The president withdrew his lawsuit against the Sunday Times and satirical cartoonist Zapiro, who had depicted Zuma in 2008 unbuckling his pants as his allies pinned the blindfolded woman to the ground and urged "Go for it, boss!"

The matter had been set to go to court in Johannesburg on Monday.

"After careful consideration and consultation with his legal team, President Zuma has taken a decision to withdraw his claim against the respondents, and pay a contribution to their costs," the presidency said.

The "hurtful and defamatory" cartoon was printed at a time when Zuma was not yet president and fighting graft charges, which were later withdrawn, and two years after he was acquitted of raping an HIV-positive family friend.

"Moreover, in depicting President Zuma as a would-be rapist, the cartoon sought to play to discredited and legally disproved accusations made against him in 2006," the presidency said in a statement.

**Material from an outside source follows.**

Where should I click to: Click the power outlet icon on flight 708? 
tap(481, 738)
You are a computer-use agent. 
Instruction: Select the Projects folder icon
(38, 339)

"The newspaper and the cartoonist wanted to perpetrate an image of the president as a sexual deviant, despite a court of law rejecting the allegations against him and clearing his name."

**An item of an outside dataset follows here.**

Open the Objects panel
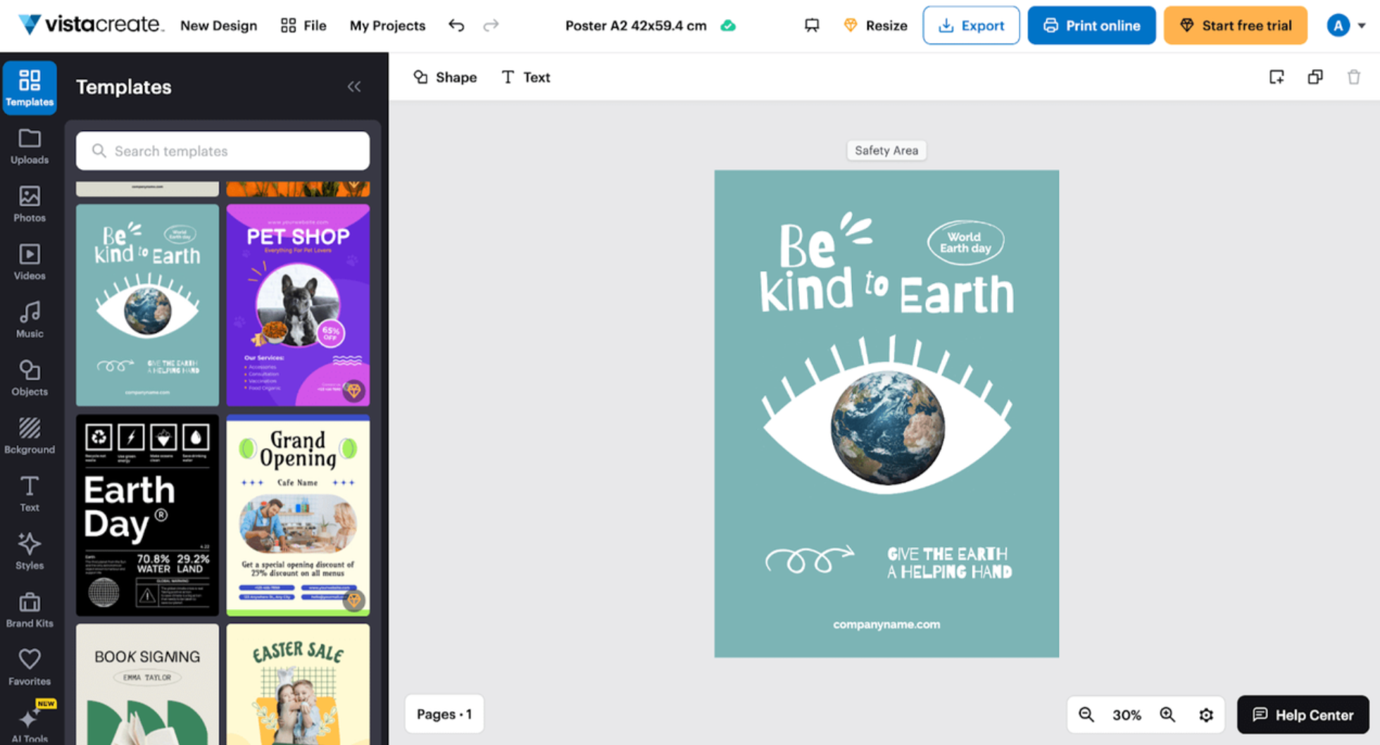The image size is (1380, 745). [29, 378]
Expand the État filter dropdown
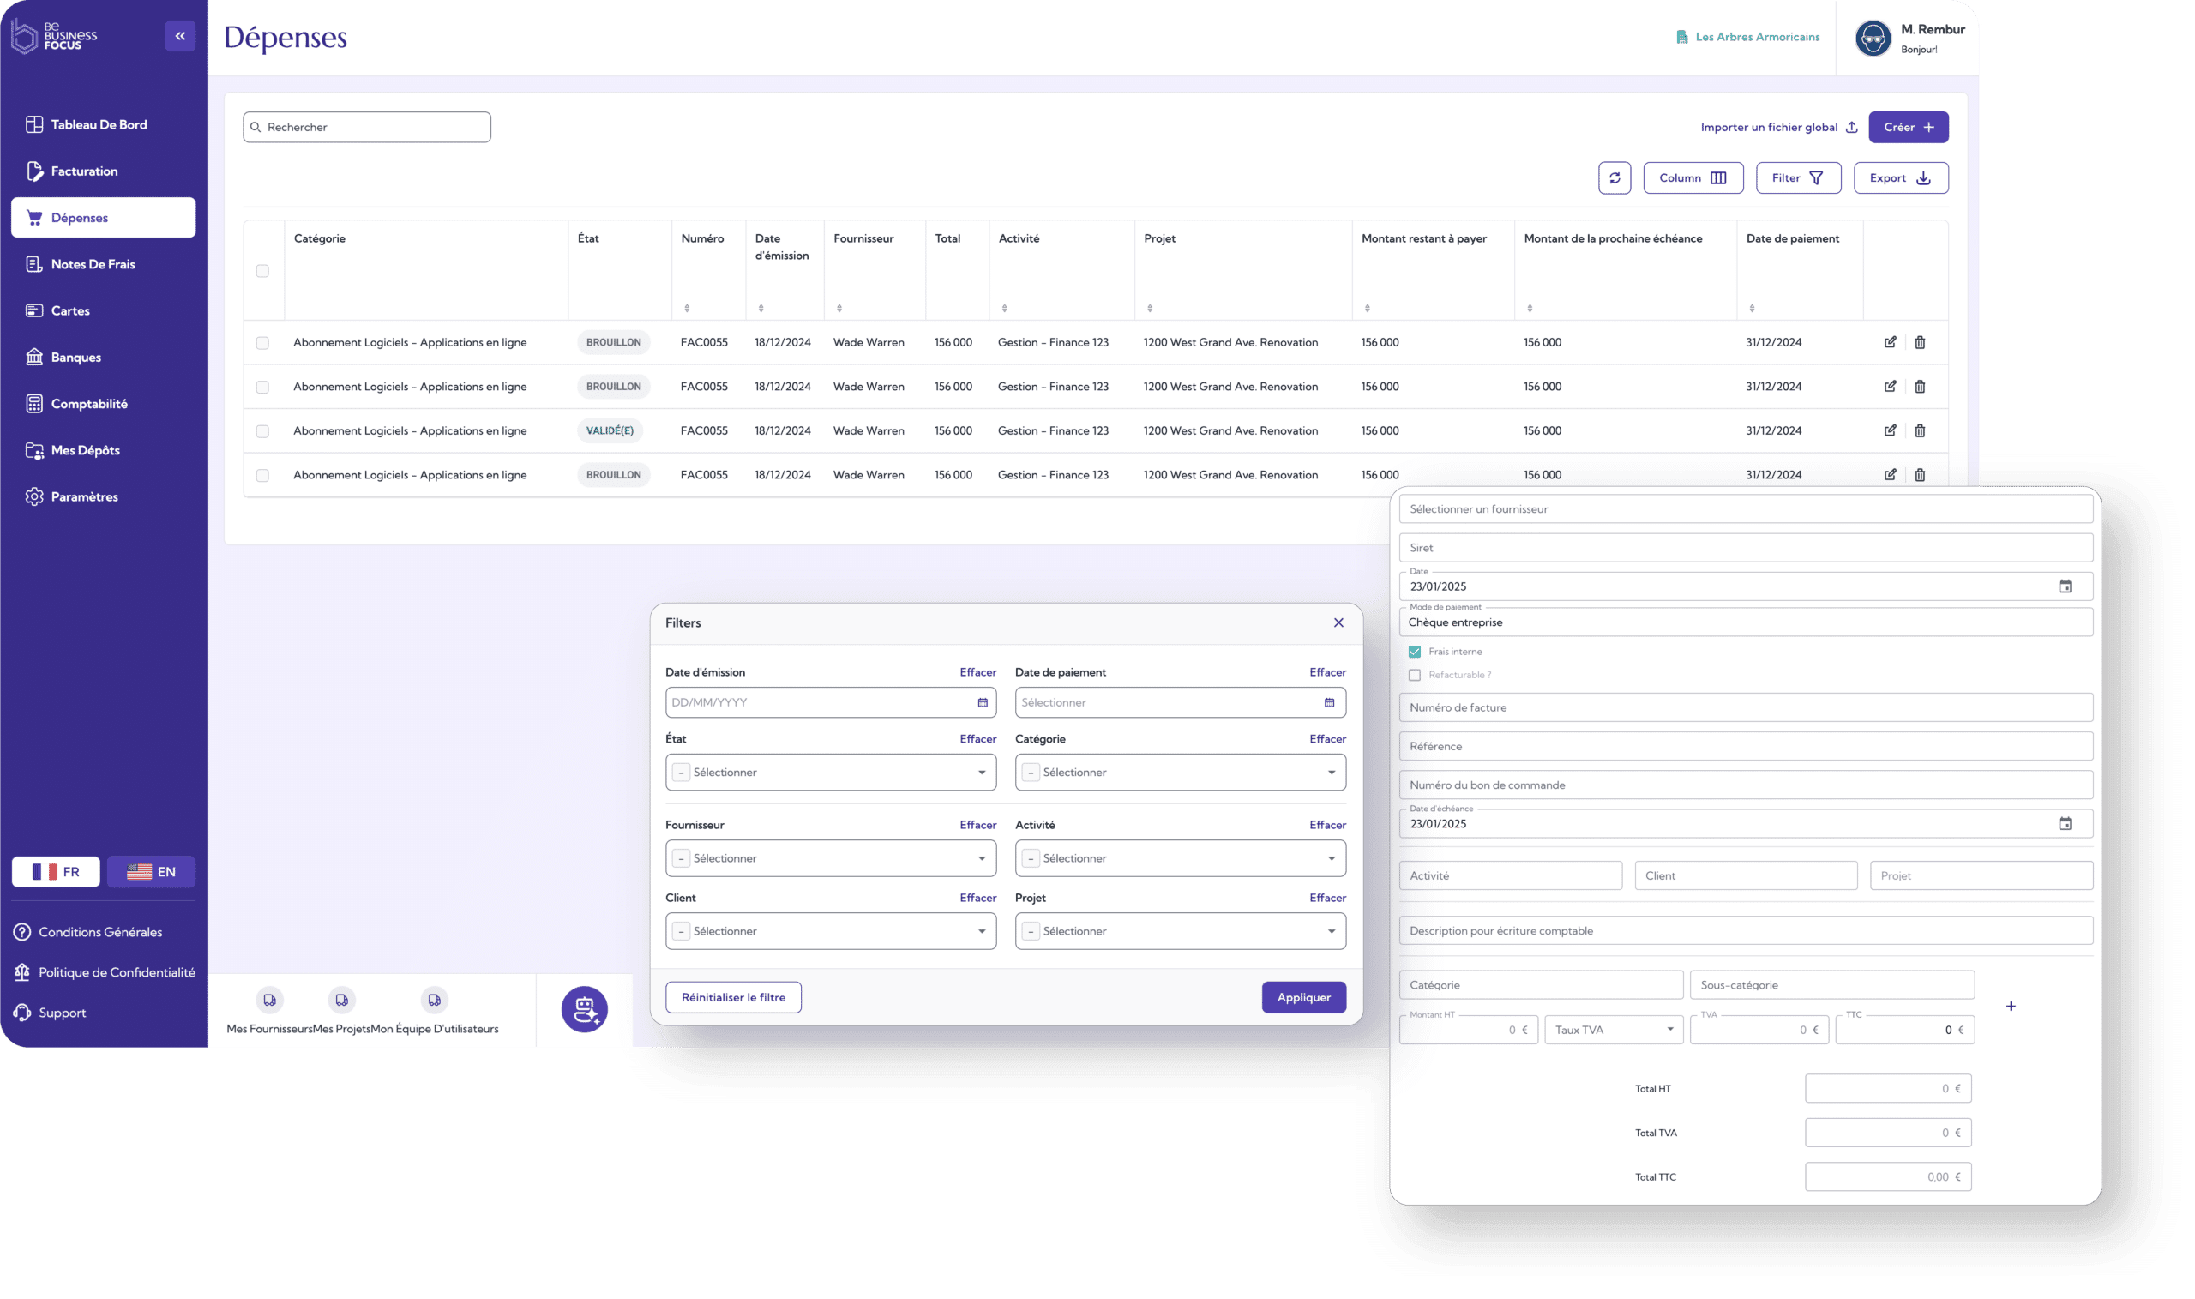The width and height of the screenshot is (2195, 1299). [x=981, y=773]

Zuma, who first starting legal proceedings over the cartoon four years ago, had filed a claim for five million rand ($580,000, 445,000 euros) for damage to his reputation and injury to his dignity two years later.

Last week he reduced his demands to compensation of 100,000 rand and an apology.

"I'm delighted that we have won such a complete victory. To me it's a total capitulation by Jacob Zuma's legal team," the cartoonist Jonathan Shapiro, better known by his sign-off Zapiro, told AFP.

"It's a hammer blow in favour of freedom of expression and it also vindicates what I was saying in the cartoon, which is that Jacob Zuma threatened the justice system in order to get corruption charges dropped against him and he did that with the help of allies."

Shapiro said he was confident that his side would have won but that the timing of the "damaging case" could have been politically dangerous for Zuma's campaign to be re-elected as head of the African National Congress (ANC) at the end of the year.

"I think they would have pushed ahead if it hadn't been for the fact that the court date was set before" the party's conference in December, he said.

The case will be formally withdrawn on Monday.

"This will send out an important signal that the president respects the right of the media to criticise his conduct," the newspaper's lawyer Dario Milo told the Sunday Times.

Zuma is suing several other newspapers and a radio broadcaster for nearly 50 million rand. Two of those claims are for Zapiro works related to Zuma's rape trial.

Frequently butting heads with Zuma, the cartoonist sketches the leader with a shower-head hovering over him, after his rape trial testimony that he had showered after sex to prevent HIV infection.